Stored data
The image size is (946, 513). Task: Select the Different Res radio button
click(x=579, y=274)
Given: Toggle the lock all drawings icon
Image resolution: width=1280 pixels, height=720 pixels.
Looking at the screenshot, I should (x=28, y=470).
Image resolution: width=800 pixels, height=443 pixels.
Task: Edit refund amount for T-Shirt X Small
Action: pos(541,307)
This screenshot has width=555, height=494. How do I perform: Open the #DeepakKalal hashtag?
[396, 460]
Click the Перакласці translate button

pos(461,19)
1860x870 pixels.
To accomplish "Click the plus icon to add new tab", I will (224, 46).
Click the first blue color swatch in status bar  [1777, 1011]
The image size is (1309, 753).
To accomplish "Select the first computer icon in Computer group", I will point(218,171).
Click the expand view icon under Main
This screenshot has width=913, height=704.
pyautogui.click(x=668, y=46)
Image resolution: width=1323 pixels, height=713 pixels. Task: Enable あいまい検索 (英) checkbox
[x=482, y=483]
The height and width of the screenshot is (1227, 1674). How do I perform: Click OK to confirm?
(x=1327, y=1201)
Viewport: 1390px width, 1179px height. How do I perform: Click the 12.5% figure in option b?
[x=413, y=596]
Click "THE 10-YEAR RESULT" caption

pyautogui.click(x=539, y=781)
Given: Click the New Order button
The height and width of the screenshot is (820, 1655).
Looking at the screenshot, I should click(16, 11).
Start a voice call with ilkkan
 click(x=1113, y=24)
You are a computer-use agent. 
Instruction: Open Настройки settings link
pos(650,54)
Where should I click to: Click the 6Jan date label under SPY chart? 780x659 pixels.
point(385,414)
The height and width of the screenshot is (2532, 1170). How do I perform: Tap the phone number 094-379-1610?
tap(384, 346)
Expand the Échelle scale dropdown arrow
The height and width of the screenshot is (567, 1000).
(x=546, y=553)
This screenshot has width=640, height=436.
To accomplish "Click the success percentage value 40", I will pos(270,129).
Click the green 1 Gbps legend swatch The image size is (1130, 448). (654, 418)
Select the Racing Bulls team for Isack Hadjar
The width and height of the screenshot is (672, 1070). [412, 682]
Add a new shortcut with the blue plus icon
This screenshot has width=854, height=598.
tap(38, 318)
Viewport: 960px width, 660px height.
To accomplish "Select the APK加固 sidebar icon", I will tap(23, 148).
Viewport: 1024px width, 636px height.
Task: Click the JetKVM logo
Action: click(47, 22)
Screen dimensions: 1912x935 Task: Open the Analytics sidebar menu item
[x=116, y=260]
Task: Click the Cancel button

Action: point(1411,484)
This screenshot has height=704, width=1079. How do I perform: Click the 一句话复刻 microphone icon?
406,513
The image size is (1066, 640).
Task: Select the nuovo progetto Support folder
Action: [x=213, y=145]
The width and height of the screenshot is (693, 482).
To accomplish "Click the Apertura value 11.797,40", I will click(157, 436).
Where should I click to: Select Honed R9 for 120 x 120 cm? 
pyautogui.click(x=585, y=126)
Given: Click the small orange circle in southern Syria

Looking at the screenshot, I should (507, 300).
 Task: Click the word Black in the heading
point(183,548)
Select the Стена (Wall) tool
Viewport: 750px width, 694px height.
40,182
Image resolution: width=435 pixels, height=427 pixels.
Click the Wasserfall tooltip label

▶ **WORK TO BE COMPLETED**
Copy each line of the records that has "first" in it.

▶ **SOLUTION FOR THIS TASK**
Click the first blue color swatch in status bar  [1777, 1011]
To accomplish "Select the first computer icon in Computer group", I will point(218,171).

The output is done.